I have the following dataframe:
contract
0 Future(conId=482048803, symbol='ESTX50', lastT...
1 Future(conId=497000453, symbol='XT', lastTrade...
2 Stock(conId=321100413, symbol='SXRS', exchange...
3 Stock(conId=473087271, symbol='ETHEEUR', excha...
4 Stock(conId=80268543, symbol='IJPA', exchange=...
5 Stock(conId=153454120, symbol='EMIM', exchange...
6 Stock(conId=75776072, symbol='SXR8', exchange=...
7 Stock(conId=257200855, symbol='EGLN', exchange...
8 Stock(conId=464974581, symbol='VBTC', exchange...
9 Future(conId=478135706, symbol='ZN', lastTrade...
I want to create a new "symbol" column with all symbols (ESTX50, XT, SXRS...).
In order to extract the substring between "symbol='" and the following single quote, I tried the following:
df['symbol'] = df.contract.str.extract(r"symbol='(.*?)'")
but I get a column of NaN. What am I doing wrong? Thanks
CodePudding user response:
It looks like that is a column of objects, not strings:
import pandas as pd
class Future:
def __init__(self, symbol):
self.symbol = symbol
def __repr__(self):
return f'Future(symbol=\'{self.symbol}\')'
df = pd.DataFrame({'contract': [Future(symbol='ESTX50'), Future(symbol='XT')]})
df['symbol'] = df.contract.str.extract(r"symbol='(.*?)'")
print(df)
df
:
contract symbol
0 Future(symbol='ESTX50') NaN
1 Future(symbol='XT') NaN
Notice pandas considers strings to be object
type so the string accessor is still allowed to attempt to perform operations. However, it cannot extract because these are not strings.

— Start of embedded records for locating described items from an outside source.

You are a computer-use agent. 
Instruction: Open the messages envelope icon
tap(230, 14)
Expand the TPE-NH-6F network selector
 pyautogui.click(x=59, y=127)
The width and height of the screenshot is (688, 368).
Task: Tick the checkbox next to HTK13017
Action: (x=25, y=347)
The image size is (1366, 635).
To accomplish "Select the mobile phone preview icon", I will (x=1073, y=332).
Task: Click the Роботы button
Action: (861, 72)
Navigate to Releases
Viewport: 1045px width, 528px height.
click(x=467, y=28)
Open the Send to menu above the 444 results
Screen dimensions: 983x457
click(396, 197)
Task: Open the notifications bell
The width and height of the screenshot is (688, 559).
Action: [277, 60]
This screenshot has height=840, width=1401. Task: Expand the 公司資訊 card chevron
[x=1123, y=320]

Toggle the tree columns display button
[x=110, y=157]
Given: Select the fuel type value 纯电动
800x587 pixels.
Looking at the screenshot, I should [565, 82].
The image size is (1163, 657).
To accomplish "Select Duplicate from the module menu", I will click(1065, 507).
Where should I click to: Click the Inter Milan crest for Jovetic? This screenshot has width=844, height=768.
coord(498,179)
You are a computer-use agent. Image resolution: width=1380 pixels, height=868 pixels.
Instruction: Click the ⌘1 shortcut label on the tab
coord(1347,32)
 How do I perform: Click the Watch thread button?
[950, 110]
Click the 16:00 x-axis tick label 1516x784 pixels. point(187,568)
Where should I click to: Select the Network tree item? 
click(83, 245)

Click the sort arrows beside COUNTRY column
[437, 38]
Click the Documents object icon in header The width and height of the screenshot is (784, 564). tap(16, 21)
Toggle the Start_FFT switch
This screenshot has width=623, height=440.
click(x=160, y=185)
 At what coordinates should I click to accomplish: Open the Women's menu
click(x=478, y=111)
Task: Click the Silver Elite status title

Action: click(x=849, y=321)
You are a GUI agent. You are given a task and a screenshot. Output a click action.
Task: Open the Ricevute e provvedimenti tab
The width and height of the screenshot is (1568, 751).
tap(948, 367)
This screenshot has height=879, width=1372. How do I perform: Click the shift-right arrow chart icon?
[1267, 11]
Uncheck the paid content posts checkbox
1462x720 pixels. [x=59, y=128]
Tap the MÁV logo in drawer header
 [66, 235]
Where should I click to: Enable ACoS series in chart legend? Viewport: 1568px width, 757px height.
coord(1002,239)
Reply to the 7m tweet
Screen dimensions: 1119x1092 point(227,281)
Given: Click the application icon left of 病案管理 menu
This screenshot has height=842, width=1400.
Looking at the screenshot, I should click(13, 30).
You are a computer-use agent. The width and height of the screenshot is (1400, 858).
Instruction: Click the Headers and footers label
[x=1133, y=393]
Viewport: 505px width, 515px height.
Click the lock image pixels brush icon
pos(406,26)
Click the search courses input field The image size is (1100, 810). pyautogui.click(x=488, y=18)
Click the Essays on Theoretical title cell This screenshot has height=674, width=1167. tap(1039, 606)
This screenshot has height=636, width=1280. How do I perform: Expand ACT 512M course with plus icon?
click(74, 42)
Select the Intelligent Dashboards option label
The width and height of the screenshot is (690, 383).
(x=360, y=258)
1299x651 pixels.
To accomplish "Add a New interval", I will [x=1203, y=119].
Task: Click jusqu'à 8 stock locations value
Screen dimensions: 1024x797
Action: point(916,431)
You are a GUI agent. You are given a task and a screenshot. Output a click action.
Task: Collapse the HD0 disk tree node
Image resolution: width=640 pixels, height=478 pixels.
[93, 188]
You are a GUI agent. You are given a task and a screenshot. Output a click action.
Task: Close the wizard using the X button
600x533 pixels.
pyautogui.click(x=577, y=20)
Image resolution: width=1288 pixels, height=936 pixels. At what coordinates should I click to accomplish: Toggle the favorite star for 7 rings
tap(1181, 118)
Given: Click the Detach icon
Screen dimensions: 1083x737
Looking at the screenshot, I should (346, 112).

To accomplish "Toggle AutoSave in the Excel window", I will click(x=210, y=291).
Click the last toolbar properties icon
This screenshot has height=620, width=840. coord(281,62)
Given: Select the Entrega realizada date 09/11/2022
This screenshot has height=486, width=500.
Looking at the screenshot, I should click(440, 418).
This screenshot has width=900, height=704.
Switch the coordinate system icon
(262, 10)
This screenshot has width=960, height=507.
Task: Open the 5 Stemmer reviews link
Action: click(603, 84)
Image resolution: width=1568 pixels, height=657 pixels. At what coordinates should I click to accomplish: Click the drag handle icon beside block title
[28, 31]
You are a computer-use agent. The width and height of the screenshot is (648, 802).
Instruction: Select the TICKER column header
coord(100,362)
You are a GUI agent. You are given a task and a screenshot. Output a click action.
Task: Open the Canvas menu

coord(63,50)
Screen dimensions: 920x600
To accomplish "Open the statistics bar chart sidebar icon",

We can either convert to string first with astype
:
df['symbol'] = df.contract.astype(str).str.extract(r"symbol='(.*?)'")
df
:
contract symbol
0 Future(symbol='ESTX50') ESTX50
1 Future(symbol='XT') XT
However, the faster approach is to try to extract the object property:
df['symbol'] = [getattr(x, 'symbol', None) for x in df.contract]
Or with apply
(which can be slower than the comprehension)
df['symbol'] = df.contract.apply(lambda x: getattr(x, 'symbol', None))
Both produce:
contract symbol
0 Future(symbol='ESTX50') ESTX50
1 Future(symbol='XT') XT